Re: [LSF/MM/BPF TOPIC] 64k (or 16k) base page size on x86

From: Matthew Wilcox

Date: Wed Apr 29 2026 - 10:44:56 EST


On Thu, Feb 19, 2026 at 03:08:51PM +0000, Kiryl Shutsemau wrote:
> No, there's no new hardware (that I know of). I want to explore what page size
> means.
>
> The kernel uses the same value - PAGE_SIZE - for two things:
>
> - the order-0 buddy allocation size;
>
> - the granularity of virtual address space mapping;
>
> I think we can benefit from separating these two meanings and allowing
> order-0 allocations to be larger than the virtual address space covered by a
> PTE entry.

I actually want to go in the other direction. I once came up with a
name -- POTAM -- which stands for Power Of Two Allocator with Metadata.
The use case was something like XFS's buffer cache where we want a
filesystem block size of data (so 0.5KiB to 64KiB) with some metadata
attached (xfs_buf is 664 bytes with debugging enabled!)

I set this aside to work on folios, but folios offer a back door to
unifying this with the buddy allocator. It's a long road, but here's
a sketch:

First, we separate memdescs from pages. I believe this lets us shrink
struct page down to 8 bytes (previously presented as various LSFMMs).

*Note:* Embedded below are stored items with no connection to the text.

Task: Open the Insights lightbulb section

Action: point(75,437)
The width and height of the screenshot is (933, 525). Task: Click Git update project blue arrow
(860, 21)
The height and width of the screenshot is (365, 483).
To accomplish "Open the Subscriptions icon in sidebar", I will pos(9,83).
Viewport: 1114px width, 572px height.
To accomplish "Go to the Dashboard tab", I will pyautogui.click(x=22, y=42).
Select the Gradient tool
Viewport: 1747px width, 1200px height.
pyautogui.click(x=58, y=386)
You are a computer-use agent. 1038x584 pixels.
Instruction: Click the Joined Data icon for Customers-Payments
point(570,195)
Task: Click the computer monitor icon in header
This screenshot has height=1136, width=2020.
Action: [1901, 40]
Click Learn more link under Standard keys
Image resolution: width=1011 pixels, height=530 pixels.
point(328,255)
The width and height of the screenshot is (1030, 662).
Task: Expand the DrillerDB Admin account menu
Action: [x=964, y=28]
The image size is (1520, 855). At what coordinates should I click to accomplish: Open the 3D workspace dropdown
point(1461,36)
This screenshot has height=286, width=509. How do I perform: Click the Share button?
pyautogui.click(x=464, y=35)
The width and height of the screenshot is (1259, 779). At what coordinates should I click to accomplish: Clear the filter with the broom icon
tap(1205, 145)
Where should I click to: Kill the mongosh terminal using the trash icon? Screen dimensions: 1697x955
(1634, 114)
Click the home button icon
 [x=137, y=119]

Second, we get rid of 'page' in things like sglist and bvec. This is
already in progress for various other good reasons.

Third (this bit is new), we replace memmap with something like a maple
tree. That lets us lookup memdescs by physical address (typically
a memdesc will contain either the physical or virtual address of the
memory it controls).

Fourth, we change the unit of the lookup in the maple tree from being
a PFN to being address / 512 (or whatever size we want to use as our
minimum).

Now we can have memdescs for an arbitrary power of two which means we
can ditch all the awful code from ppc/s390 page table handling where
they try to share one memdesc between several different page tables.

It's going to be "fun" avoiding allocation deadlocks where we want to
rebalance the maple tree containing the memdescs ... that's a five year
away problem.